[Work item]
Exactly the lines from the line that has "Task: Click the Feature column header" through the final line below are to be retyped, and the pictures are not.

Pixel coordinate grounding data
--- START ---
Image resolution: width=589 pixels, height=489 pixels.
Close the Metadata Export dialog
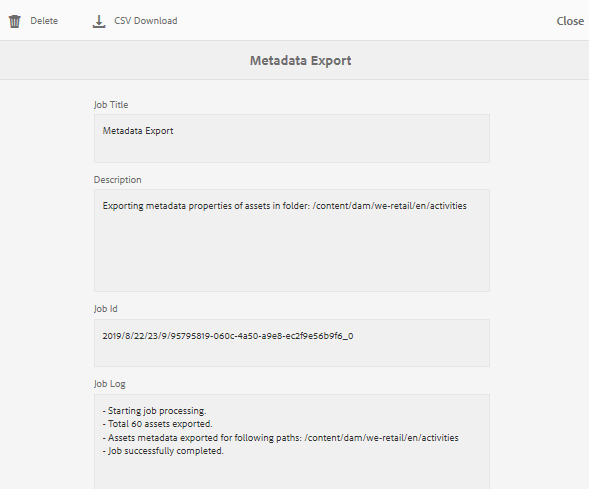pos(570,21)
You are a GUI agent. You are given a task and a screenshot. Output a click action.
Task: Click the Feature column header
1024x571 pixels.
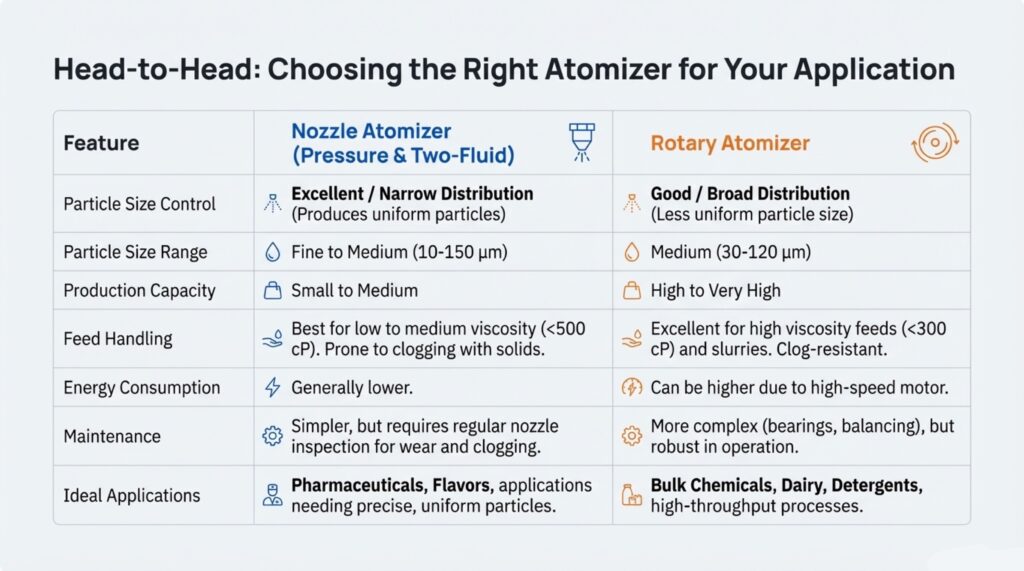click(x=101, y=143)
--- END ---
[Response to the exercise]
Task: Click the Feature column header
1024x571 pixels.
click(x=101, y=143)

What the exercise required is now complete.